For the first time in 16 years, the Americans won a tournament that is held in higher esteem around the world than it is back home. And they did it forcefully, silencing a stadium of singing, chanting Turks so thoroughly that the whistles that a few fans brought into the Sinan Erdem Dome actually sounded like crickets when one or two were blown midway through the fourth quarter, when it was clear the Turkish team no longer had a chance in what ended as an 81-64 victory Sunday.
"Coach said something to them earlier today about the fact that we beat Spain in Spain, we beat Greece in Greece, we might as well beat Turkey in Turkey," Colangelo said. "And that's what transpired, and it's a great tribute to a young group of guys and some veteran leadership who really stepped up, some of which showed in the box score and some of which didn't. And it was a great team effort, and a great thing for USA Basketball because it got us over the hump."
The hump was 16 years in the making, the U.S. team not having won this tournament since 1994, with the intervening years including some of the darkest nights (three losses in 2002 when it was held in Indianapolis) and lowest moments (the stunning loss to Greece in the semifinals in Japan in 2006) the national federation has ever endured.
The Americans became the first team to qualify for the 2012 Olympics in London, where Team USA will assemble a hybrid of the team that triumphed here and the members of the Redeem Team from the Beijing Olympics in 2008 who will want to defend their title.
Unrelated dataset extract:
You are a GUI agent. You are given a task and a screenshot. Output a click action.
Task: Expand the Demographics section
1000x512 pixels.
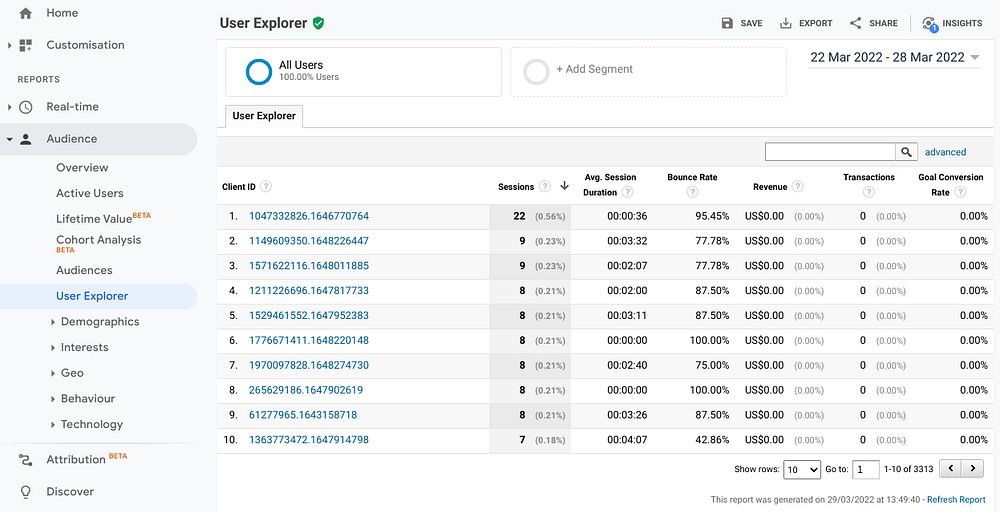click(x=53, y=322)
Rest assured Durant will be one of them, after breaking out on a world stage and establishing himself, at age 21, as one of the most unstoppable forces on the planet.
He had 28 points on 10-of-17 shooting in the clincher, playing the first 39 minutes and 18 seconds before finally being subbed out when the outcome was assured.
Durant, the MVP of the tournament, was the face and the force that fueled what was dubbed the B-Deem to the top of that podium. Seems fair that we delete that nickname from their collective résumé.
"I think that was everybody's motivation, especially coming from people back in the United States who really doubted us and said it was going to be tough for us to win. We came here and proved everybody wrong," Durant said.
In actuality, it was a tough road to get to where they got. They stumbled out of the gate on the night when they played their first game in Europe. They quickly realized that the international game was going to be much, much different from what they were accustomed to, and they built themselves into a team from there.
They were tested, too, beating Brazil by just two points in the preliminary round. But they stormed through their final four games, defeating Angola, Russia, Lithuania and Turkey to truly earn those gold medals they'll be taking back to the U.S.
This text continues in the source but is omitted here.